## EXERCISE DIRECTIONS
Every entry below should be printed exactly.
----------
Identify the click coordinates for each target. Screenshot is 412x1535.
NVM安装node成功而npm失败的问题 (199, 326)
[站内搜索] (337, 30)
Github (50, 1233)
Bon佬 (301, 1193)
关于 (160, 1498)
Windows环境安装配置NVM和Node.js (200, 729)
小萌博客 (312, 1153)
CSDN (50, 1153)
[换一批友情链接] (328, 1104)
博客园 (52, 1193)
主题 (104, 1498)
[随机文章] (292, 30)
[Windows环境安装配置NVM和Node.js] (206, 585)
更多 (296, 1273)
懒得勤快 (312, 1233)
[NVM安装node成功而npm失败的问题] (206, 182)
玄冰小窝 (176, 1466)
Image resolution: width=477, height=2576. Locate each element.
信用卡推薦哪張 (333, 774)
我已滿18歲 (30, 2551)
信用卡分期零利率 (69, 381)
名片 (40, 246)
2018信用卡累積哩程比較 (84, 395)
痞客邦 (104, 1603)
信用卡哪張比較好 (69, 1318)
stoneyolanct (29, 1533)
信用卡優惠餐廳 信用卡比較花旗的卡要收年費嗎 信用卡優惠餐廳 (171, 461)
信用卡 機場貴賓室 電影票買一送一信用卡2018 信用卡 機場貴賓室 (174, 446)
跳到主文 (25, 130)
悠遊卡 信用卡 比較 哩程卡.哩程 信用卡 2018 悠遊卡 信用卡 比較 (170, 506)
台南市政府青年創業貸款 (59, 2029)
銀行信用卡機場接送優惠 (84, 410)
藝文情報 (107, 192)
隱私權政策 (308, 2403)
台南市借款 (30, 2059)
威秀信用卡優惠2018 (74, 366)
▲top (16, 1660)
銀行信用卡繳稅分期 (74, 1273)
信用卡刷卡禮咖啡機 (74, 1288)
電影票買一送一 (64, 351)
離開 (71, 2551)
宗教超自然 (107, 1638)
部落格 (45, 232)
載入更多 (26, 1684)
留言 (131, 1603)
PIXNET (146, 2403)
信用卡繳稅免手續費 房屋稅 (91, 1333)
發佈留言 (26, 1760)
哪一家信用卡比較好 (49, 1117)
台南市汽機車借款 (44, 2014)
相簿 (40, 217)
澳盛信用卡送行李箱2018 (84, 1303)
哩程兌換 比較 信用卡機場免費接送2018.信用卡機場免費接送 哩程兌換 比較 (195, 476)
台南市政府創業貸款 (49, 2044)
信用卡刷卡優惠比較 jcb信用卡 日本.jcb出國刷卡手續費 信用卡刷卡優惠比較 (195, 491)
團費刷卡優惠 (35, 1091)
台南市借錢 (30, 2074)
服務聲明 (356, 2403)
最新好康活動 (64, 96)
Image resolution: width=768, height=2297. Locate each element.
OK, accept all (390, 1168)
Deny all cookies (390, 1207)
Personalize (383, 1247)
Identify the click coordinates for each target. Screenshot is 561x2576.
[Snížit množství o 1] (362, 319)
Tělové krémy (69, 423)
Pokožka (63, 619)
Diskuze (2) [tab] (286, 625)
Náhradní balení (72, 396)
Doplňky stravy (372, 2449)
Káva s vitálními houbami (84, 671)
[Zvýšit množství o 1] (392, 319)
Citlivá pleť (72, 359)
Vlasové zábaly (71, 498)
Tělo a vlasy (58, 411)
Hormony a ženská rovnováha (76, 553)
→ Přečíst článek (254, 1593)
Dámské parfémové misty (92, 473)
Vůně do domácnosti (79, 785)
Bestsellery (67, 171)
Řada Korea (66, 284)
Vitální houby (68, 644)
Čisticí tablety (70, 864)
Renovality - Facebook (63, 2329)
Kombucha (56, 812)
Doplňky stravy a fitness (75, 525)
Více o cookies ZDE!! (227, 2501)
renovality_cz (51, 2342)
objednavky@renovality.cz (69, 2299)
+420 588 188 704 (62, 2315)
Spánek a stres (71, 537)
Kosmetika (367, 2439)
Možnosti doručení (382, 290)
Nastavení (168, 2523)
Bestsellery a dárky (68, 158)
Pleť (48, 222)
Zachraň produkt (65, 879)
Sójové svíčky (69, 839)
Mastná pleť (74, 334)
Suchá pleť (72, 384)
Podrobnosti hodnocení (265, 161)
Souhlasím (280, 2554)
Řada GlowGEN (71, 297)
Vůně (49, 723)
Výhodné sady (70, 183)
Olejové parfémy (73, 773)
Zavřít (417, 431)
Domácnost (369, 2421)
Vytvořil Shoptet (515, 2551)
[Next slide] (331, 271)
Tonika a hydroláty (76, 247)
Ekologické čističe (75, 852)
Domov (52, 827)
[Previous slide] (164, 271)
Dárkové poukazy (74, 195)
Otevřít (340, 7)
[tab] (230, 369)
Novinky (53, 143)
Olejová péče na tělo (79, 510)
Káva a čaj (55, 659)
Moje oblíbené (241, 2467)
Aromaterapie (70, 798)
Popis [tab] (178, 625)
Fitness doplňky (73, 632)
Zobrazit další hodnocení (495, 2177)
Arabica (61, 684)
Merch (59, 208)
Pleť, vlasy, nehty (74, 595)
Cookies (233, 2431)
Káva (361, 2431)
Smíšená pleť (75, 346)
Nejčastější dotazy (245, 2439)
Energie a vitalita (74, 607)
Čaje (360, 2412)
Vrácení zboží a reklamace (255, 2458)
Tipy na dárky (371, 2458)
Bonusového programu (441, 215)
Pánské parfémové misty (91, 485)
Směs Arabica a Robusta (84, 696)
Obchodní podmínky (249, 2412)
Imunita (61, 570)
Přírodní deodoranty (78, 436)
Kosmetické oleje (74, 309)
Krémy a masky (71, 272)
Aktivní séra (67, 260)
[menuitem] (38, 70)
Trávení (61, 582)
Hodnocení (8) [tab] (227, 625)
----------
## RESPONSE TO THE EXERCISE
Identify the click coordinates for each target. Screenshot is 412x1535.
NVM安装node成功而npm失败的问题 (199, 326)
[站内搜索] (337, 30)
Github (50, 1233)
Bon佬 (301, 1193)
关于 (160, 1498)
Windows环境安装配置NVM和Node.js (200, 729)
小萌博客 (312, 1153)
CSDN (50, 1153)
[换一批友情链接] (328, 1104)
博客园 (52, 1193)
主题 (104, 1498)
[随机文章] (292, 30)
[Windows环境安装配置NVM和Node.js] (206, 585)
更多 (296, 1273)
懒得勤快 (312, 1233)
[NVM安装node成功而npm失败的问题] (206, 182)
玄冰小窝 (176, 1466)
Image resolution: width=477, height=2576. Locate each element.
信用卡推薦哪張 (333, 774)
我已滿18歲 (30, 2551)
信用卡分期零利率 (69, 381)
名片 (40, 246)
2018信用卡累積哩程比較 (84, 395)
痞客邦 (104, 1603)
信用卡哪張比較好 (69, 1318)
stoneyolanct (29, 1533)
信用卡優惠餐廳 信用卡比較花旗的卡要收年費嗎 信用卡優惠餐廳 (171, 461)
信用卡 機場貴賓室 電影票買一送一信用卡2018 信用卡 機場貴賓室 (174, 446)
跳到主文 (25, 130)
悠遊卡 信用卡 比較 哩程卡.哩程 信用卡 2018 悠遊卡 信用卡 比較 (170, 506)
台南市政府青年創業貸款 (59, 2029)
銀行信用卡機場接送優惠 (84, 410)
藝文情報 (107, 192)
隱私權政策 (308, 2403)
台南市借款 (30, 2059)
威秀信用卡優惠2018 (74, 366)
▲top (16, 1660)
銀行信用卡繳稅分期 (74, 1273)
信用卡刷卡禮咖啡機 (74, 1288)
電影票買一送一 (64, 351)
離開 (71, 2551)
宗教超自然 (107, 1638)
部落格 (45, 232)
載入更多 (26, 1684)
留言 (131, 1603)
PIXNET (146, 2403)
信用卡繳稅免手續費 房屋稅 (91, 1333)
發佈留言 (26, 1760)
哪一家信用卡比較好 (49, 1117)
台南市汽機車借款 (44, 2014)
相簿 (40, 217)
澳盛信用卡送行李箱2018 (84, 1303)
哩程兌換 比較 信用卡機場免費接送2018.信用卡機場免費接送 哩程兌換 比較 (195, 476)
台南市政府創業貸款 (49, 2044)
信用卡刷卡優惠比較 jcb信用卡 日本.jcb出國刷卡手續費 信用卡刷卡優惠比較 (195, 491)
團費刷卡優惠 (35, 1091)
台南市借錢 (30, 2074)
服務聲明 (356, 2403)
最新好康活動 (64, 96)
Image resolution: width=768, height=2297. Locate each element.
OK, accept all (390, 1168)
Deny all cookies (390, 1207)
Personalize (383, 1247)
Identify the click coordinates for each target. Screenshot is 561x2576.
[Snížit množství o 1] (362, 319)
Tělové krémy (69, 423)
Pokožka (63, 619)
Diskuze (2) [tab] (286, 625)
Náhradní balení (72, 396)
Doplňky stravy (372, 2449)
Káva s vitálními houbami (84, 671)
[Zvýšit množství o 1] (392, 319)
Citlivá pleť (72, 359)
Vlasové zábaly (71, 498)
Tělo a vlasy (58, 411)
Hormony a ženská rovnováha (76, 553)
→ Přečíst článek (254, 1593)
Dámské parfémové misty (92, 473)
Vůně do domácnosti (79, 785)
Bestsellery (67, 171)
Řada Korea (66, 284)
Vitální houby (68, 644)
Čisticí tablety (70, 864)
Renovality - Facebook (63, 2329)
Kombucha (56, 812)
Doplňky stravy a fitness (75, 525)
Více o cookies ZDE!! (227, 2501)
renovality_cz (51, 2342)
objednavky@renovality.cz (69, 2299)
+420 588 188 704 (62, 2315)
Spánek a stres (71, 537)
Kosmetika (367, 2439)
Možnosti doručení (382, 290)
Nastavení (168, 2523)
Bestsellery a dárky (68, 158)
Pleť (48, 222)
Zachraň produkt (65, 879)
Sójové svíčky (69, 839)
Mastná pleť (74, 334)
Suchá pleť (72, 384)
Podrobnosti hodnocení (265, 161)
Souhlasím (280, 2554)
Řada GlowGEN (71, 297)
Vůně (49, 723)
Výhodné sady (70, 183)
Olejové parfémy (73, 773)
Zavřít (417, 431)
Domácnost (369, 2421)
Vytvořil Shoptet (515, 2551)
[Next slide] (331, 271)
Tonika a hydroláty (76, 247)
Ekologické čističe (75, 852)
Domov (52, 827)
[Previous slide] (164, 271)
Dárkové poukazy (74, 195)
Otevřít (340, 7)
[tab] (230, 369)
Novinky (53, 143)
Olejová péče na tělo (79, 510)
Káva a čaj (55, 659)
Moje oblíbené (241, 2467)
Aromaterapie (70, 798)
Popis [tab] (178, 625)
Fitness doplňky (73, 632)
Zobrazit další hodnocení (495, 2177)
Arabica (61, 684)
Merch (59, 208)
Pleť, vlasy, nehty (74, 595)
Cookies (233, 2431)
Káva (361, 2431)
Smíšená pleť (75, 346)
Nejčastější dotazy (245, 2439)
Energie a vitalita (74, 607)
Čaje (360, 2412)
Vrácení zboží a reklamace (255, 2458)
Tipy na dárky (371, 2458)
Bonusového programu (441, 215)
Pánské parfémové misty (91, 485)
Směs Arabica a Robusta (84, 696)
Obchodní podmínky (249, 2412)
Imunita (61, 570)
Přírodní deodoranty (78, 436)
Kosmetické oleje (74, 309)
Krémy a masky (71, 272)
Aktivní séra (67, 260)
[menuitem] (38, 70)
Trávení (61, 582)
Hodnocení (8) [tab] (227, 625)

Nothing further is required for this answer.